To make a diagnosis, your doctor will ask about symptoms of hepatitis C or advanced liver disease.

He or she will ask about your exposure to risk factors for hepatitis C. These include:

  • A history of intravenous drug use
  • A history of nasal cocaine use
  • Blood transfusions, especially before 1992
  • Multiple sexual partners
  • Previous or current work in the health care field.
  • History of hemodialysis

Your doctor will examine you. He or she will look for evidence of liver disease, such as:

  • Enlarged liver or spleen
  • Swollen abdomen
  • Ankle swelling
  • Muscle wasting

Hepatitis C infection is confirmed by certain tests. One test looks for hepatitis C virus in your blood. Another test detects infection-fighting proteins (antibodies). Antibodies to hepatitis C indicate that you have been exposed to the virus.

If you have hepatitis C, blood tests can determine the subtype of virus. Different subtypes respond differently to treatment.

You may need a liver biopsy. In a biopsy, a small piece of liver tissue is removed and examined in a laboratory. The biopsy helps predict whether you will develop complications from liver disease.

Expected Duration

Most people with hepatitis C have the infection for life. Some eventually develop cirrhosis or other forms of severe liver disease.


There is no vaccine to protect against hepatitis C. The only way to prevent this disease is to avoid the risk factors.

The most effective ways to prevent hepatitis C:

  • Don't inject illegal drugs.
  • Don't snort cocaine.
  • Make sure body piercing or tattooing is done using clean equipment.
  • If you are a health care worker, follow standard infection control precautions.
  • Avoid unprotected sexual intercourse unless you are in a long-term relationship with one person.

It is rare for someone in a monogamous, long-term relationship with an infected partner to become infected. Discuss your need for precautions with your doctor.

Drinking alcohol makes hepatitis C worse. If you have hepatitis C, avoid alcohol.


Not everyone infected with hepatitis C needs treatment. Discuss the potential benefits and side effects of treatment with your doctor.

The first treatment used for hepatitis C was a combination of alpha interferon and ribavirin (Virazole). Side effects from these drugs are very common. And many people don’t tolerate the therapy, especially the interferon.

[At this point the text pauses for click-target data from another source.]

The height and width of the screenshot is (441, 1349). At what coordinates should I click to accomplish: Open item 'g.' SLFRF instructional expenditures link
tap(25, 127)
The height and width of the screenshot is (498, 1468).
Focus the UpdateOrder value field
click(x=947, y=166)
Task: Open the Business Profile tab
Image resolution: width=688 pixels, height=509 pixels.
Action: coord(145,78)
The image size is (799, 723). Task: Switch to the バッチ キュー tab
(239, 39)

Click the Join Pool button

Treatment today has changed dramatically. Antiviral drugs are much more effective at clearing the hepatitis C virus from the body and allowing the liver to heal. They also have fewer and less severe side effects compared to interferon.

There are six different hepatitis C genotypes. The choice of antiviral medication depends upon which one is causing your infection. In the United States, the most common subtype is genotype 1.

The treatment goal is to totally clear your blood of any detectable virus using a blood test called HCV RNA. If you have no detectable HCV RNA 12 weeks or more after you have completed antiviral therapy, the cure rate is close to 100 percent.

Your doctor will recommend hepatitis A and B vaccinations. He or she will also advise against drinking any alcohol. These actions will reduce the chance that you will have further liver damage.

When To Call a Professional

Call your doctor if you have symptoms of hepatitis C. Also call if you may have been exposed to the virus.

The Centers for Disease Control and Prevention recommends that anyone born between 1945 and 1965 consider getting a one-time blood test for hepatitis C.

High-risk individuals should be tested for hepatitis C. High-risk individuals include anyone who:

  • Received transfusions of blood or blood products before 1992
  • Received an organ transplant before 1992
  • Has ever injected drugs or snorted cocaine
  • Has been on long-term hemodialysis
  • Has had multiple sexual partners
  • Has a long-term sexual partner with hepatitis C
  • Lives in the same household as someone with hepatitis C
  • Has evidence of liver disease


Most people infected with hepatitis C virus eventually develop chronic hepatitis C.

Long-term complications often do not develop until after decades of infection. At that time, some people develop cirrhosis. A smaller group of people develop liver cancer.

Anti-viral therapy can cure the condition and substantially decrease the risk of long-term complications.